Exercise prompt:
Quote each of the records below word for word, keeping every line as it appears.

Rows:
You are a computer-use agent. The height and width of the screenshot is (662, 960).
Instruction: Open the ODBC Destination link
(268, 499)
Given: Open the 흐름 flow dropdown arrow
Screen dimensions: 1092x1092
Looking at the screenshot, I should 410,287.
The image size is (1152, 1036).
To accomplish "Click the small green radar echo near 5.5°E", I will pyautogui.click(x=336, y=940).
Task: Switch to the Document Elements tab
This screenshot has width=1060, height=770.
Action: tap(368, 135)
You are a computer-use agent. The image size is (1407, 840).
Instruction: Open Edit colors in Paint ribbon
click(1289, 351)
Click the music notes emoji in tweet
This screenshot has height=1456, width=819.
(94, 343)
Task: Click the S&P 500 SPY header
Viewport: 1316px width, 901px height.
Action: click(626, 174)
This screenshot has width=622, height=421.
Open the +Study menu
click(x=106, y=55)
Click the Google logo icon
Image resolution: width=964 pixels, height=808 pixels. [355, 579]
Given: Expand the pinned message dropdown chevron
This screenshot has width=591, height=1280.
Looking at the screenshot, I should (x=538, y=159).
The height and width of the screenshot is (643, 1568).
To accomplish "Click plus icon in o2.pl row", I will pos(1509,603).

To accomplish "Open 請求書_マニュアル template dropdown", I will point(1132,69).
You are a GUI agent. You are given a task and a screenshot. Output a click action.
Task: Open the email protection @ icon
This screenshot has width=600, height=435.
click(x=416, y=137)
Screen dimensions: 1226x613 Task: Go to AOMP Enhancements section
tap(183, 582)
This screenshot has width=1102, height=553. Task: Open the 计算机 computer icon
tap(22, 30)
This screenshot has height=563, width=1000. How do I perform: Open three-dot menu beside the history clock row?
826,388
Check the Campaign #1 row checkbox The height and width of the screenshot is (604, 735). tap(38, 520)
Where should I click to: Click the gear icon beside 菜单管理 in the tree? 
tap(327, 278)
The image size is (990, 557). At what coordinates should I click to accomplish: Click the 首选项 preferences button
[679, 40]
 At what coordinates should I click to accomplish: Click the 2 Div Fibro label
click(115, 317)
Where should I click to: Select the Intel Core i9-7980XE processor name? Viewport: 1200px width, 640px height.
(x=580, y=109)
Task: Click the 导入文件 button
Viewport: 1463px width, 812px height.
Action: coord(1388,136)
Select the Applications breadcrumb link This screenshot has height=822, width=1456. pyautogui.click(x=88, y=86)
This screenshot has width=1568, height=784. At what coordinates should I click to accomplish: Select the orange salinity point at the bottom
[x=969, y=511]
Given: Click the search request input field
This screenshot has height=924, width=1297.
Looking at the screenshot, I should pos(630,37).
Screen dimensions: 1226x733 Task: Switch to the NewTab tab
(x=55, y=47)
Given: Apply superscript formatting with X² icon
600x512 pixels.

The result:
You are a computer-use agent. The height and width of the screenshot is (662, 960).
Instruction: Open the ODBC Destination link
(268, 499)
Given: Open the 흐름 flow dropdown arrow
Screen dimensions: 1092x1092
Looking at the screenshot, I should 410,287.
The image size is (1152, 1036).
To accomplish "Click the small green radar echo near 5.5°E", I will pyautogui.click(x=336, y=940).
Task: Switch to the Document Elements tab
This screenshot has width=1060, height=770.
Action: tap(368, 135)
You are a computer-use agent. The image size is (1407, 840).
Instruction: Open Edit colors in Paint ribbon
click(1289, 351)
Click the music notes emoji in tweet
This screenshot has height=1456, width=819.
(94, 343)
Task: Click the S&P 500 SPY header
Viewport: 1316px width, 901px height.
Action: click(626, 174)
This screenshot has width=622, height=421.
Open the +Study menu
click(x=106, y=55)
Click the Google logo icon
Image resolution: width=964 pixels, height=808 pixels. [355, 579]
Given: Expand the pinned message dropdown chevron
This screenshot has width=591, height=1280.
Looking at the screenshot, I should (x=538, y=159).
The height and width of the screenshot is (643, 1568).
To accomplish "Click plus icon in o2.pl row", I will pos(1509,603).

To accomplish "Open 請求書_マニュアル template dropdown", I will point(1132,69).
You are a GUI agent. You are given a task and a screenshot. Output a click action.
Task: Open the email protection @ icon
This screenshot has width=600, height=435.
click(x=416, y=137)
Screen dimensions: 1226x613 Task: Go to AOMP Enhancements section
tap(183, 582)
This screenshot has width=1102, height=553. Task: Open the 计算机 computer icon
tap(22, 30)
This screenshot has height=563, width=1000. How do I perform: Open three-dot menu beside the history clock row?
826,388
Check the Campaign #1 row checkbox The height and width of the screenshot is (604, 735). tap(38, 520)
Where should I click to: Click the gear icon beside 菜单管理 in the tree? 
tap(327, 278)
The image size is (990, 557). At what coordinates should I click to accomplish: Click the 首选项 preferences button
[679, 40]
 At what coordinates should I click to accomplish: Click the 2 Div Fibro label
click(115, 317)
Where should I click to: Select the Intel Core i9-7980XE processor name? Viewport: 1200px width, 640px height.
(x=580, y=109)
Task: Click the 导入文件 button
Viewport: 1463px width, 812px height.
Action: coord(1388,136)
Select the Applications breadcrumb link This screenshot has height=822, width=1456. pyautogui.click(x=88, y=86)
This screenshot has width=1568, height=784. At what coordinates should I click to accomplish: Select the orange salinity point at the bottom
[x=969, y=511]
Given: Click the search request input field
This screenshot has height=924, width=1297.
Looking at the screenshot, I should pos(630,37).
Screen dimensions: 1226x733 Task: Switch to the NewTab tab
(x=55, y=47)
Given: Apply superscript formatting with X² icon
600x512 pixels.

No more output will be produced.